Mir schweben fiktionale Texte vor, so wie in einem früheren Buch, das in spanischer Sprache erschienen ist. Es besteht aus 100 Geschichten, jede exakt 100 Worte lang. So weit würde ich jetzt in den Vorgaben nicht gehen wollen, aber es sollen Kurzgeschichten werden.
Für die ich mir den Titel ‚Kurzgebiete‘ ausgedacht habe. Das werde ich mit den Verantwortlichen der Stiftung noch besprechen.“

Wie wollen Sie verhindern, dass die Geschichten am Ende wieder nur Ruhrgebietsklischees transportieren?
Magnus: „Klischees sind ein sehr komplexes Phänomen. Es liegt in der Erwartungshaltung der meisten Leser, ihre eigenen Vorstellungen bei der Lektüre bestätigt zu bekommen.
Übertragen wir dies einmal auf Buenos Aires und Argentinien. Wer einmal dort war, denkt zurück an Tango, Steaks und Fußball. Und wäre enttäuscht, wenn er diese Dinge in einem Buch über die Region nicht wiederfindet.
Fiktion gibt dem Autor aber die Möglichkeit, mit den Klischees zu ‚arbeiten‘. Also sie nicht nur wie in einer Reportage zu transportieren. Das habe ich in meinem Buch ‚Ein Chinese auf dem Fahrrad‘ auch gemacht.

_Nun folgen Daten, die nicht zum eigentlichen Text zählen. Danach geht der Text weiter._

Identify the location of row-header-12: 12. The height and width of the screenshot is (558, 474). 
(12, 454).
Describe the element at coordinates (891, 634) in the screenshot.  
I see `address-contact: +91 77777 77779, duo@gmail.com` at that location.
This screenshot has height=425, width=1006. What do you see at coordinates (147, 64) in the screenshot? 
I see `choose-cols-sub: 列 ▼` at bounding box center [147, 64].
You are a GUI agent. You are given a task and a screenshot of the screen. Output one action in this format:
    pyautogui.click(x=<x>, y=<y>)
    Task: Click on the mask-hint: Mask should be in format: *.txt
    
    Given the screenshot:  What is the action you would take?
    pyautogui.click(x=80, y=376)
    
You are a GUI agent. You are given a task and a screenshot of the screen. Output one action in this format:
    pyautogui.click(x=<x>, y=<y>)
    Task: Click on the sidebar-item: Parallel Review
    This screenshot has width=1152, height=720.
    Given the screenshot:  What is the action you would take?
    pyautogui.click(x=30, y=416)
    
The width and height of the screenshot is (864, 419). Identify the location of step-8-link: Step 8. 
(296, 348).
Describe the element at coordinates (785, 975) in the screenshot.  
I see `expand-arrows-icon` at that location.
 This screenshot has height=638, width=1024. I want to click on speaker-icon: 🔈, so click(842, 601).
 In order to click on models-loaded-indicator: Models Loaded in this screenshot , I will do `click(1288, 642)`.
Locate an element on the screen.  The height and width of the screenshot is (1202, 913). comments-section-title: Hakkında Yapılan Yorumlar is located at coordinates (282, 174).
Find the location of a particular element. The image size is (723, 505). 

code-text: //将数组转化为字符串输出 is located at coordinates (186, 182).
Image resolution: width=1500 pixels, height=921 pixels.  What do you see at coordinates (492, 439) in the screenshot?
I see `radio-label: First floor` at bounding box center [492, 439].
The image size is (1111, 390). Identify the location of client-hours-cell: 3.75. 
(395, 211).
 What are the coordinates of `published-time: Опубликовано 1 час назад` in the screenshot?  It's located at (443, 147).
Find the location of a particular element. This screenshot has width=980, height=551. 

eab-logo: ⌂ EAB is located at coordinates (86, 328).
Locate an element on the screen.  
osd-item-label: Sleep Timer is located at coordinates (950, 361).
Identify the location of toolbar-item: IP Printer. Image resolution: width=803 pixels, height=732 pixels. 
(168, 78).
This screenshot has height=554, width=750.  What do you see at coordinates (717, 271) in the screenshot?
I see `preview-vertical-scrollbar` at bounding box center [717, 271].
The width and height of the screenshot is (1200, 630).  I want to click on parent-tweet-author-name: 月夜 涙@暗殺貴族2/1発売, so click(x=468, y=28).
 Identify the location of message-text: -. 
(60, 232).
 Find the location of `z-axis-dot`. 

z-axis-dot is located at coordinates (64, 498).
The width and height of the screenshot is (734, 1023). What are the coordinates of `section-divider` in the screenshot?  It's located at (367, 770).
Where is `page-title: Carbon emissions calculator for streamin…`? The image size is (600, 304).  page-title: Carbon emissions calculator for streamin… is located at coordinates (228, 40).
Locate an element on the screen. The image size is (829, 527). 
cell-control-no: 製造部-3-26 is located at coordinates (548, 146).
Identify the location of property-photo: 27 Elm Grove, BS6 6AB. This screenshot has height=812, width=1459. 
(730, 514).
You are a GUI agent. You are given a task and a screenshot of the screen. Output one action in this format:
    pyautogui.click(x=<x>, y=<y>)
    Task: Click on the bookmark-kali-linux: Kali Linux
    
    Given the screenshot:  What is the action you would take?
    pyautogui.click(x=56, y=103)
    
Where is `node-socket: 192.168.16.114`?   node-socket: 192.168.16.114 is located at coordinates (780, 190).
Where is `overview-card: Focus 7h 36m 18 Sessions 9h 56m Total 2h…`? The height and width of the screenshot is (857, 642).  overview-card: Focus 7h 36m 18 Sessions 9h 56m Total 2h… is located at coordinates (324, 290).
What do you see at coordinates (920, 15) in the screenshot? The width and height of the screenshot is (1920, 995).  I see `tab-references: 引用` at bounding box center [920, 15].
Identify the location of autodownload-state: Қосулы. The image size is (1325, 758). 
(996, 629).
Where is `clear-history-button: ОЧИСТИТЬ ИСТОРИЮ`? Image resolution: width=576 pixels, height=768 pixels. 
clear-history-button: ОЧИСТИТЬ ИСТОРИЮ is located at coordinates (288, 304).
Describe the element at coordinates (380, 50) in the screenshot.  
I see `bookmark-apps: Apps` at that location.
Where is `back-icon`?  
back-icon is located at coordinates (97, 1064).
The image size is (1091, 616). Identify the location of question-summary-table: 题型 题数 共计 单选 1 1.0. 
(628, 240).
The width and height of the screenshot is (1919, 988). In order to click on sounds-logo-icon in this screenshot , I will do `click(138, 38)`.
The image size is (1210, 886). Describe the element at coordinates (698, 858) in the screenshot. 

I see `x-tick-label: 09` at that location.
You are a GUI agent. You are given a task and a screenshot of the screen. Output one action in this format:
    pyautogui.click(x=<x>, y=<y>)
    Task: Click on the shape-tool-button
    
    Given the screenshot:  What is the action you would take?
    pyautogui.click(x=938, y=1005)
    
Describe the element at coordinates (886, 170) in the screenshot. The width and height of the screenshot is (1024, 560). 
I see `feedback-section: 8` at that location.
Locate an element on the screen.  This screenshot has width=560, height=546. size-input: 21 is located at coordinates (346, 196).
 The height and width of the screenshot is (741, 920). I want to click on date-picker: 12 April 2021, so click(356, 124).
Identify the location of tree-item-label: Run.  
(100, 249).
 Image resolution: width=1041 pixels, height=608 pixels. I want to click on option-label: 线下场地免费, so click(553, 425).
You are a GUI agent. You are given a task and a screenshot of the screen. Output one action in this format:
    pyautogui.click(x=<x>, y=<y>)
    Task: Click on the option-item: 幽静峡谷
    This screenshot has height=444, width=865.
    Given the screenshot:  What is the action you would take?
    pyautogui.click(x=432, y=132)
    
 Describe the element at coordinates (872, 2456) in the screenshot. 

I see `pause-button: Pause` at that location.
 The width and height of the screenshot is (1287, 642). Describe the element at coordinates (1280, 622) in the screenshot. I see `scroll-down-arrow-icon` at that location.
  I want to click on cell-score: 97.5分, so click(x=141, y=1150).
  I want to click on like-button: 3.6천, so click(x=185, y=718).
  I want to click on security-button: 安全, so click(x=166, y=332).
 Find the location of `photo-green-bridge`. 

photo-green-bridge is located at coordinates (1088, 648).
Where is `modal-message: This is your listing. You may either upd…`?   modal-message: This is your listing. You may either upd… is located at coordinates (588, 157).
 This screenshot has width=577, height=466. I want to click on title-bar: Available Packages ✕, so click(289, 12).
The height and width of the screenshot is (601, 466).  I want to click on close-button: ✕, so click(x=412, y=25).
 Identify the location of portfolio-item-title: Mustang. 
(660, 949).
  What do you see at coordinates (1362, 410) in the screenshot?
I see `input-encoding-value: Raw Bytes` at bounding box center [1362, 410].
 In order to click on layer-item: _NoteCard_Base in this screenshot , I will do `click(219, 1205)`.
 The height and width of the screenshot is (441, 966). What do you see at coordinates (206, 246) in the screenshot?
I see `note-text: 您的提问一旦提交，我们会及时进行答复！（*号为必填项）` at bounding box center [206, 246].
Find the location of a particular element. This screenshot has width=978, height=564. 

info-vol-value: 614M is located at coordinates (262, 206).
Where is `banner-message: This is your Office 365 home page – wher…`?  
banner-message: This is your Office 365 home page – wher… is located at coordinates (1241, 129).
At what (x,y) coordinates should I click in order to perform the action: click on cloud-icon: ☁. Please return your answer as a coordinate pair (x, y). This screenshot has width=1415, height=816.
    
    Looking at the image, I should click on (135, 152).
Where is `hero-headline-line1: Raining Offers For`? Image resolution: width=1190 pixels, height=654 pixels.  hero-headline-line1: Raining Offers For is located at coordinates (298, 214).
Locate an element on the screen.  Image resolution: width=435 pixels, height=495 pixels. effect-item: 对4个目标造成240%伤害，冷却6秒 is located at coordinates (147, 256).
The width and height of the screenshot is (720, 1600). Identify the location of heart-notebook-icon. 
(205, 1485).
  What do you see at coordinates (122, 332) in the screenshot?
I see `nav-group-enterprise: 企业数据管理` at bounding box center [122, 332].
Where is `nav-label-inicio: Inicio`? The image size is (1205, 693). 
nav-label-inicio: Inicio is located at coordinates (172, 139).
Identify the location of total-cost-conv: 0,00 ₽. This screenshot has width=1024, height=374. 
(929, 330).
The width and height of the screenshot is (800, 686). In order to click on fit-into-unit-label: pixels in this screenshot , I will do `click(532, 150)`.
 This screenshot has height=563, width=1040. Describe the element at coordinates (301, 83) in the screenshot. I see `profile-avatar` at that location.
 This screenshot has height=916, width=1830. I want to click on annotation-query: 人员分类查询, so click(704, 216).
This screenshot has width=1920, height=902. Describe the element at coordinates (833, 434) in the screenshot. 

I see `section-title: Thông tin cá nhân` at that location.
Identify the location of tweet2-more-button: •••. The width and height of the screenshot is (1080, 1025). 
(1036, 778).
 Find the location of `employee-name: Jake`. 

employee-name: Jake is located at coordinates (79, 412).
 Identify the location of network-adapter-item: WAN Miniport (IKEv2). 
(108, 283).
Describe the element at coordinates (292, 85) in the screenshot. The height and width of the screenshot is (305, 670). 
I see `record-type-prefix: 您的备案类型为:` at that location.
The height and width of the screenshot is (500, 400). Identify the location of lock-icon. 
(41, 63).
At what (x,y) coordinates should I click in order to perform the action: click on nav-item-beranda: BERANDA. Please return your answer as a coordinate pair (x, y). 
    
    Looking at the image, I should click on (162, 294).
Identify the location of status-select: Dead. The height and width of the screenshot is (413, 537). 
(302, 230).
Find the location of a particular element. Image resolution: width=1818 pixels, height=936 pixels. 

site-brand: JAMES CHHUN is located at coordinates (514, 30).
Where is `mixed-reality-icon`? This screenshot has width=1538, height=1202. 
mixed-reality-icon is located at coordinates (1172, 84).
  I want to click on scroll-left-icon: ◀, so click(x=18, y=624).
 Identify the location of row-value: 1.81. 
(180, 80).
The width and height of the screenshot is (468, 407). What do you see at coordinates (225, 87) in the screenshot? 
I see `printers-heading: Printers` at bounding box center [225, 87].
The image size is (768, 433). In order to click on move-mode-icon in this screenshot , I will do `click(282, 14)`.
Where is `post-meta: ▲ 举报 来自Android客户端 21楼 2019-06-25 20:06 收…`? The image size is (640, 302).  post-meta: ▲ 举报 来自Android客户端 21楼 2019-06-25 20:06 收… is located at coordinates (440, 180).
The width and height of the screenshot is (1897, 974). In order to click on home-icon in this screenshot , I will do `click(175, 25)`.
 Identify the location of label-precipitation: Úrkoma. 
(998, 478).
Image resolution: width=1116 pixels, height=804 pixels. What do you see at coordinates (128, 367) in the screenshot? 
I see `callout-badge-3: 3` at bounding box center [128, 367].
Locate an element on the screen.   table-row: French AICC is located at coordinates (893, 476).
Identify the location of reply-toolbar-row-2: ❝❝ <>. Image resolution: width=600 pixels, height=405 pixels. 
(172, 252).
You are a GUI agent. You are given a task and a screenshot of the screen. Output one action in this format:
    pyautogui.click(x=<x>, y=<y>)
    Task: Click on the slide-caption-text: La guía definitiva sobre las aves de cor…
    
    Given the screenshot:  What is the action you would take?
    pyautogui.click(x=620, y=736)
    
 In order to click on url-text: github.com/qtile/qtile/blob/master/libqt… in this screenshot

Am Ende sollen die Geschichten mein ganz persönliches Verhältnis zum Ruhrgebiet abbilden.“

Stichwort „Persönliches“: Wie stehen Sie zu Pils und Currywurst?
Magnus: „Ich mag kein Bier, konnte mich selbst während des früheren Deutschlandaufenthaltes nicht daran gewöhnen. Dafür erinnere ich mich an gute Weißwürste zurück, die ich in Buenos Aires echt vermisse. Auf eine Currywurst an der Bude, mitten unter den Leuten, freue ich mich.“

Das ist Ariel Magnus:

Ariel Magnus, geboren 1975 in Buenos Aires, besucht in Argentinien eine deutsche Schule. Danach Studium in Heidelberg und Berlin (Romanistik und Philosophie) mit der Begabtenförderung der Friedrich-Ebert-Stiftung. Er schrieb für verschiedene Medien in Lateinamerika, die taz in Berlin und SPIEGEL ONLINE und lebt heute als Autor und literarischer Übersetzer in Buenos Aires.

Er hat bislang achtzehn Bücher veröffentlicht. 2007 wurde er für seinen Roman »Ein Chinese auf dem Fahrrad« mit dem internationalen Literaturpreis Premio La Otra Orilla ausgezeichnet. Das Buch wurde in zahlreiche Sprachen übersetzt, 2010 erschien es auf Deutsch bei Kiepenheuer & Witsch. Es folgte das Porträt seiner Großmutter (»Zwei lange Unterhosen der Marke Hering«, 2012) und “Die Schachspieler von Buenos Aires” (2018). Nächstes Jahr erscheint auf Deutsch sein neuer Roman über Adolf Eichmanns letzte Jahre in Argentinien.